The Motor Principle: when a current-carrying
conductor is located in an external magnetic field perpendicular to the
conductor, the conductor experiences a force perpendicular to itself and to the
external magnetic field.
The right-hand rule for force on a conductor
can be used to determine the direction of the force experienced on the
conductor: if the right thumb points in the direction of the current
in the conductor and the fingers of the right hand point in the
direction of the external magnetic field, then the force on the
conductor is directed outward from the palm of the right hand.
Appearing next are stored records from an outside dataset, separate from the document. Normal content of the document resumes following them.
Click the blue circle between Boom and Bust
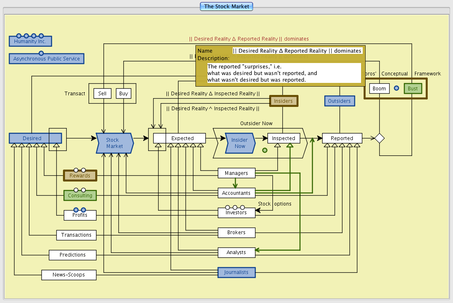453x303 pixels. (396, 88)
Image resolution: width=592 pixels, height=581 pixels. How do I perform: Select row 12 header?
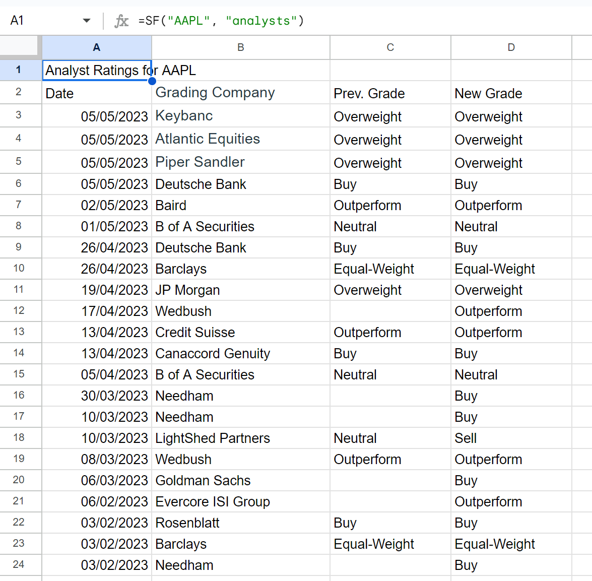(x=19, y=311)
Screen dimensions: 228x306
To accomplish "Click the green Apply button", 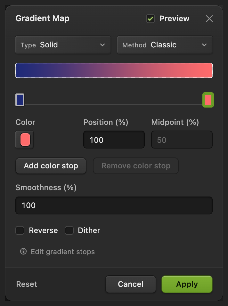I will coord(187,284).
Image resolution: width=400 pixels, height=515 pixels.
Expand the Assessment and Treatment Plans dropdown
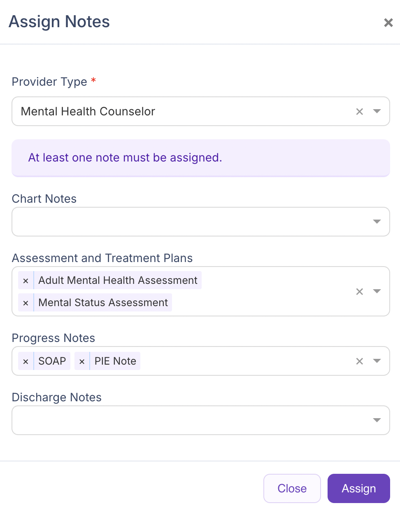[377, 291]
The motor principle is used to form a precise definition of
ampere. 1 ampere is the amount of
current flowing through two straight parallel conductors
1 meter apart in a vacuum which produces a
force 2 × 10-7 newtons per
meter of conductor.
Analog electric meters (i.e., galvanometers, ammeters, voltmeters) operate
on the motor principle. Electric motors are an important application of
the motor principle. An electric motor consists of a permanent external
field magnet (stator) and a coiled conducting ammeter (rotor) which is
free to rotate within the field magnet. Brushes and a commutator
(designed differently if A.C. or D.C. current is supplied to the
armature) connect the armature to an external voltage source.
The speed of rotation of a motor depends on the amount of current
flowing through it, the number of coils on the armature, the strength
of the field magnet, the permeability of the armature, and the
mechanical load connected to the shaft.